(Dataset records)
BEGIN

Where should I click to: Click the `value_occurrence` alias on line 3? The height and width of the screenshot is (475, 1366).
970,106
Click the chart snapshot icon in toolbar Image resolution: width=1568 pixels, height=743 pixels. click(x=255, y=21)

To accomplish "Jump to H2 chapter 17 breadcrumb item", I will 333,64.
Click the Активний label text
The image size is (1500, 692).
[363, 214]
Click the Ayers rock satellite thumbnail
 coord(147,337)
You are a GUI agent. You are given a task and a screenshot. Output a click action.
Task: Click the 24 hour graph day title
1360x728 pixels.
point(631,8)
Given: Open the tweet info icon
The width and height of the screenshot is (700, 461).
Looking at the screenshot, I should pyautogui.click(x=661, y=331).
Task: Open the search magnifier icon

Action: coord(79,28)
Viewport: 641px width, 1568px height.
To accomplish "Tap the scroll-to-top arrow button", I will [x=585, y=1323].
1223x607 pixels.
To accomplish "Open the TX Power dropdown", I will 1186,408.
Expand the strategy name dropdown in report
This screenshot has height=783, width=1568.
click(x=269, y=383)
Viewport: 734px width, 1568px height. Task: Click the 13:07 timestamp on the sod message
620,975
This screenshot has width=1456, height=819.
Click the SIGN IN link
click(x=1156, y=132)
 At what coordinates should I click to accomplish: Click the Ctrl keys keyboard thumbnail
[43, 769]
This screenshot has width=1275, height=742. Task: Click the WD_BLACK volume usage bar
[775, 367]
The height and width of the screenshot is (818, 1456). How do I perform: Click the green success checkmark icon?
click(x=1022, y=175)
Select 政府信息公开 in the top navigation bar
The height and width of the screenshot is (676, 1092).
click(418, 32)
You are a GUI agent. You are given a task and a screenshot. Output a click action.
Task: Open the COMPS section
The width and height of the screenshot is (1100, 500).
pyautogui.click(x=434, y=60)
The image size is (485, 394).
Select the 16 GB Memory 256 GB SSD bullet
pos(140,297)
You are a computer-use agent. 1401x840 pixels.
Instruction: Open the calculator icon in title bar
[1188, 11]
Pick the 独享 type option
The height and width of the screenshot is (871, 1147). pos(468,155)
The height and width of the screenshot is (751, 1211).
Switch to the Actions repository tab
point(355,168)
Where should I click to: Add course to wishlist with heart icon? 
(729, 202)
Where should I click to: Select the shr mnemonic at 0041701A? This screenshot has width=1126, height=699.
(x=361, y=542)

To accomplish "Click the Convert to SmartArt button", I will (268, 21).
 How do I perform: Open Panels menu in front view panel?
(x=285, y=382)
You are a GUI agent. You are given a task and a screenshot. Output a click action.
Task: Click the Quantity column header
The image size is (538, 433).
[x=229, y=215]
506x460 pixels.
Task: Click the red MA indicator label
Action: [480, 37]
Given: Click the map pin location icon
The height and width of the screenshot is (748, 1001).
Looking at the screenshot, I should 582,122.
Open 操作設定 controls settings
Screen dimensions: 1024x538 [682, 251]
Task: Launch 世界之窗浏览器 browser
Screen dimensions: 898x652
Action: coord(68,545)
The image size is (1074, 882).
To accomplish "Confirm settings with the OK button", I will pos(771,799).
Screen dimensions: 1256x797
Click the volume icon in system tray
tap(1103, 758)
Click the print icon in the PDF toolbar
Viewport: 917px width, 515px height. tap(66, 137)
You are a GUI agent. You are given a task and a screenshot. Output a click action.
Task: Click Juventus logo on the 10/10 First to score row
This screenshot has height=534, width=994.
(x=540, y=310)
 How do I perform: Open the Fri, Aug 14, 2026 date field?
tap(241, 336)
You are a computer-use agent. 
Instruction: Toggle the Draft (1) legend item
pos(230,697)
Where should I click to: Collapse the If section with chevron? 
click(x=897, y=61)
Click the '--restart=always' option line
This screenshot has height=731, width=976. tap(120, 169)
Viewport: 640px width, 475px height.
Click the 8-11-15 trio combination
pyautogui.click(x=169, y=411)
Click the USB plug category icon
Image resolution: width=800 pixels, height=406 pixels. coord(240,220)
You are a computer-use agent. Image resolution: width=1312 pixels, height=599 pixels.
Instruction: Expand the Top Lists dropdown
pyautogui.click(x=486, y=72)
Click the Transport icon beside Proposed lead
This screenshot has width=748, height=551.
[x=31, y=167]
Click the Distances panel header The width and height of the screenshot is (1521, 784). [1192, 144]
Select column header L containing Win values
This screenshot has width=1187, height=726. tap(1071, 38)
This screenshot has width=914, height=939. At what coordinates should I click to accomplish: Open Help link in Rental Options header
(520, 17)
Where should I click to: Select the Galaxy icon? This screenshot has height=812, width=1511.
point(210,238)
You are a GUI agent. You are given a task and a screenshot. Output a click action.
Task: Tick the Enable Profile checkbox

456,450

END

* _WHAT IS REQUIRED_
What you retype should run from the first line of the entries above through the line containing "Given: Open the tweet info icon", exactly and in full.

* _RESULT OF THIS EXERCISE_
Where should I click to: Click the `value_occurrence` alias on line 3? The height and width of the screenshot is (475, 1366).
970,106
Click the chart snapshot icon in toolbar Image resolution: width=1568 pixels, height=743 pixels. click(x=255, y=21)

To accomplish "Jump to H2 chapter 17 breadcrumb item", I will 333,64.
Click the Активний label text
The image size is (1500, 692).
[363, 214]
Click the Ayers rock satellite thumbnail
 coord(147,337)
You are a GUI agent. You are given a task and a screenshot. Output a click action.
Task: Click the 24 hour graph day title
1360x728 pixels.
point(631,8)
Given: Open the tweet info icon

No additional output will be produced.